Progressive County Mutual Insurance Company v. Anselmo M. Caltzonsing

CourtCourt of Appeals of Texas
DecidedNovember 17, 2022
Docket13-21-00209-CV
StatusPublished

This text of Progressive County Mutual Insurance Company v. Anselmo M. Caltzonsing (Progressive County Mutual Insurance Company v. Anselmo M. Caltzonsing) is published on Counsel Stack Legal Research, covering Court of Appeals of Texas primary law. Counsel Stack provides free access to over 12 million legal documents including statutes, case law, regulations, and constitutions.

Bluebook
Progressive County Mutual Insurance Company v. Anselmo M. Caltzonsing, (Tex. Ct. App. 2022).

Opinion

NUMBER 13-21-00209-CV

COURT OF APPEALS

THIRTEENTH DISTRICT OF TEXAS

CORPUS CHRISTI – EDINBURG

PROGRESSIVE COUNTY MUTUAL INSURANCE COMPANY, Appellant,

v.

ANSELMO M. CALTZONSING, Appellee.

On appeal from the 377th District Court of Victoria County, Texas.
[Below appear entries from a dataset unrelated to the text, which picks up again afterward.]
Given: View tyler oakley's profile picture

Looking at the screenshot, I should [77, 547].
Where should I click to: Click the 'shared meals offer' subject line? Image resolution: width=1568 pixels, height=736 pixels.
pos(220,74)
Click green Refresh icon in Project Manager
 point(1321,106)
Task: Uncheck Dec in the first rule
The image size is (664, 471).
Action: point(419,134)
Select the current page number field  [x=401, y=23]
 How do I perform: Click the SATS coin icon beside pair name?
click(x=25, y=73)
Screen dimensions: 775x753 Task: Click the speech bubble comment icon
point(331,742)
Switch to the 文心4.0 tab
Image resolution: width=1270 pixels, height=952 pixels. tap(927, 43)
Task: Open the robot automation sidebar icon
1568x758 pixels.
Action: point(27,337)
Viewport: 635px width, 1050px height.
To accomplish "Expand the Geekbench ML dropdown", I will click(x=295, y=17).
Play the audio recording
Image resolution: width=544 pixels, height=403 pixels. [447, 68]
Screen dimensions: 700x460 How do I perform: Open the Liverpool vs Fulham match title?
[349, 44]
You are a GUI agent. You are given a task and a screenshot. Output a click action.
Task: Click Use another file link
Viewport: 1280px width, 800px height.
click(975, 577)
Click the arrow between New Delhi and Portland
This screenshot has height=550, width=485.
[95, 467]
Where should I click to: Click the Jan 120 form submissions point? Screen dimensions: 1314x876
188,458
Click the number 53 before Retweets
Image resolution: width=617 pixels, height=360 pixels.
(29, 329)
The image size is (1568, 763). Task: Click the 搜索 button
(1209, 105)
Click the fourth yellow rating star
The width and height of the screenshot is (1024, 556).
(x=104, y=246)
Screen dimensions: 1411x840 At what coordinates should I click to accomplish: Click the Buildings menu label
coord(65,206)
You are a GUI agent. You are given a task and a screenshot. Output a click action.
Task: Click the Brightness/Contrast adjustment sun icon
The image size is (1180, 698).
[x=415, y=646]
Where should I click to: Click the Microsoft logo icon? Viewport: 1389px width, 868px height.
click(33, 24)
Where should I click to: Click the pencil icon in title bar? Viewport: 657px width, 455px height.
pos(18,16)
OPINION Before Chief Justice Contreras and Justices Benavides and Longoria Opinion by Justice Benavides

This is an interlocutory appeal that stems from the trial court’s denial of appellant

Progressive County Mutual Insurance Company’s (Progressive) motion for summary

judgment against appellee Anselmo M. Caltzonsing. We granted Progressive’s petition

for permissive appeal to address a matter of first impression: whether Caltzonsing is precluded from recovering under Progressive’s uninsured/underinsured motorist (UIM)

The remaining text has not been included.